Vermutlich werden Sie die berühmteste Bewohnerin nicht zu Gesicht bekommen, denn Popstar Rihanna ist ständig unterwegs in der Weltgeschichte. Aber Sie sind ja nicht wegen ihr hier, sondern wegen Barbados. 180 Kilometer lang sind die palmenbestandenen Strände der Insel, die zwischen schneeweiß und pinkfarben variieren. Es gibt etwa 700 tropische Pflanzenarten und so ungewöhnliche Tiere wie grüne Affen. Eindrucksvoll ist der alte Stadtkern der Hauptstadt Bridgetown –  seine Häuser im Kolonialstil brachten ihm einen Eintrag als Unesco-Weltkulturerbe ein. Ebenso preisverdächtig ist die karibische Küche, die Elemente aus aller Welt zu einem extrem leckeren Kunstwerk verbindet.

Wer Action liebt, der ist in der Hauptstadt Bridgeton richtig. Hier gibt es unzählige Restaurants und Gebäude im Kolonial- und im viktorianischen Stil. In der Broad Street werden Souvenirjäger fündig . Besuchen Sie in der Stadt unbedingt auch das George Washington House und entspannen Sie am traumhaften Stadtstrand Carlisle Bay.

Barbados ist aber auch berühmt für seine Natur. Etwa das Barbados Wildlife Reserve in einem Mahagoniwald, in dem grüne Affen leben. Oder die Meeresgrotte Animal Flower Caves an der Nordspitze der Insel. Dort gibt es einen natürlichen Fels-Pool, in dem man baden kann. Eine Besonderheit ist die Tropfsteinhöhle Harrison Cave, die man in einer elektrischen Bahn durchfahren kann. Sogar unterirdische Seen und einen Wasserfall gibt es hier tief unter dem Erdboden.

Reggae und Rastafari auf Jamaika

Ohne Musik kann man sich Jamaika nicht vorstellen. Das liegt natürlich auch an Bob Marley, der auf der Karibik-Insel eine Legende ist. Seine musikalischen Brüder und Schwestern bringen die Insel und ihre Bewohner (inklusive Touristen) überall zum Singen und Tanzen. Ausruhen kann man sich dann an den herrlichen Stränden, etwa in Montego Bay, das so paradiesisch ist, wie der Name andeutet. Traumstrände gibt es auch in Negril (unter anderem der Seven Mile Beach, der längste Strand der Insel), Port Antonio (etwa der Frenchman’s Cove) und Ochos Rios. Dort lockt noch eine besondere Attraktion: die 300 Meter hohen Dunn’s River Falls. In Ocho Rios steht zudem das Anwesen „Golden Eye“, wo einst James-Bond-Autor Ian Fleming gelebt hat. Es ist heute ein Luxushotel.

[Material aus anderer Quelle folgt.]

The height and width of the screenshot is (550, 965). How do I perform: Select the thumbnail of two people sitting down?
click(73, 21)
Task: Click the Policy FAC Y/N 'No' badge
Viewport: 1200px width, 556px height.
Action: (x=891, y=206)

Lohnenswert ist auch eine Wanderung durch die Blue Mountains. Die sind nicht nur berühmt für ihre Kaffee-Anbaugebiete, sondern auch für ihre herrlichen Wanderwege. Wer gut zu Fuß ist, wandert zum Blue Mountain Peak und hat auf 2256 Metern Höhe eine traumhafte Weitsicht.

Die Natur auf Jamaika ist spektakulär. So kann man riesige Schmetterlinge oder den Nationalvogel Wimpelschwanz beobachten. Dieser kleine Kolibri kommt nur auf Jamaika vor und wird auch Doctor Bird genannt. Die Männchen schmücken sich mit bis zu 17 Zentimeter langen Schwanzfedern.

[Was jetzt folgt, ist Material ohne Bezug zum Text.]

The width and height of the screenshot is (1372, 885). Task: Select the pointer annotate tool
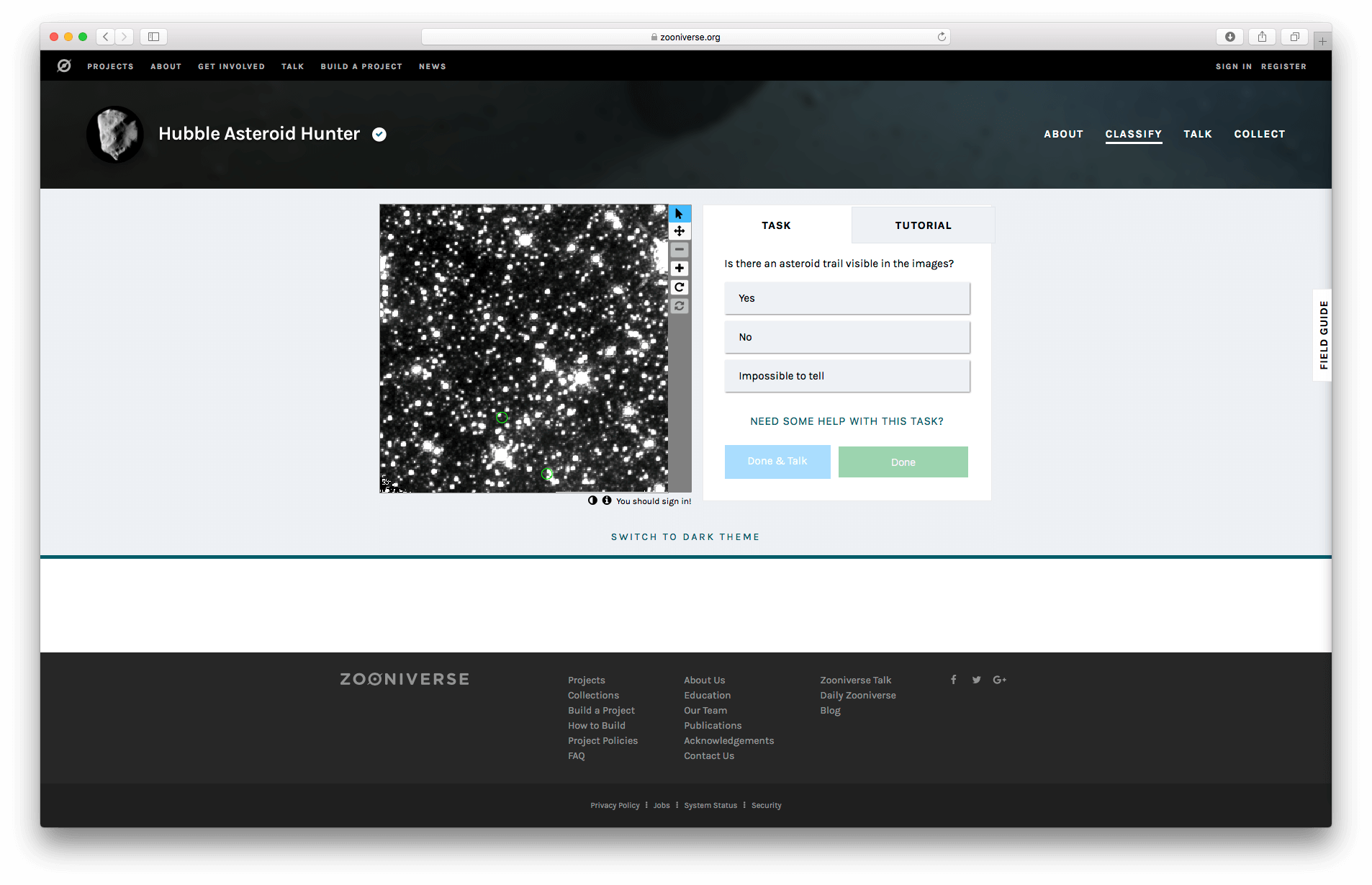(679, 214)
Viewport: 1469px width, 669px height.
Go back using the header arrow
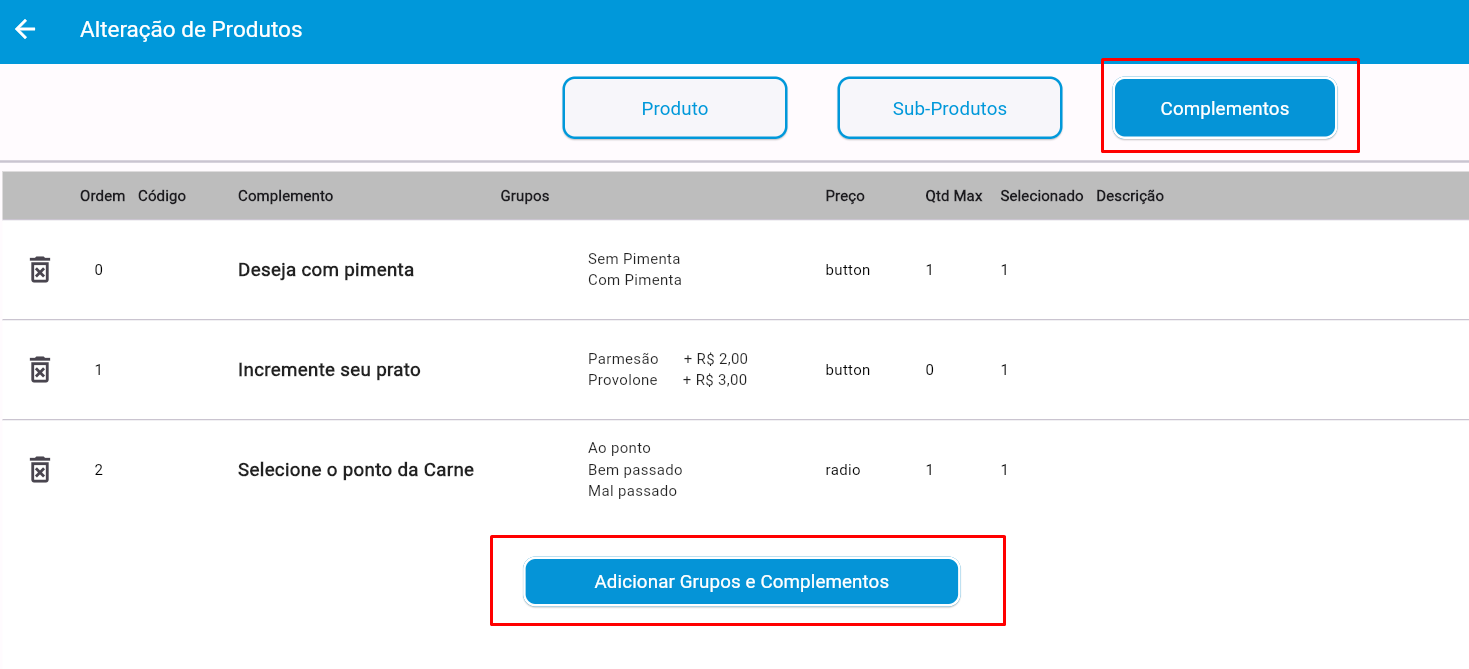[25, 30]
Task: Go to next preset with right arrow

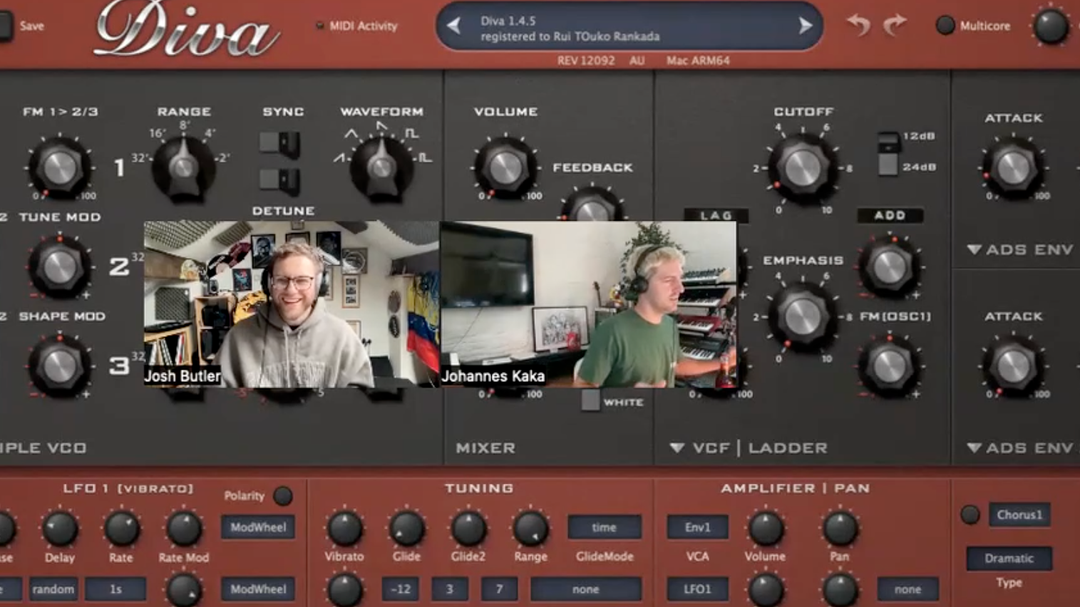Action: tap(805, 26)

Auch kulturell hat die Insel, deren Bewohner zum überwiegenden Teil von afrikanischen Sklaven abstammen, einiges zu bieten. Vom Reggae mal ganz abgesehen. Es gibt hübsche Häuser in Kingston, die teilweise als Museum dienen. Und es gibt das Bob-Marley-Museum. Denn der Gigant des Reggae ist allgegenwärtig auf Jamaika.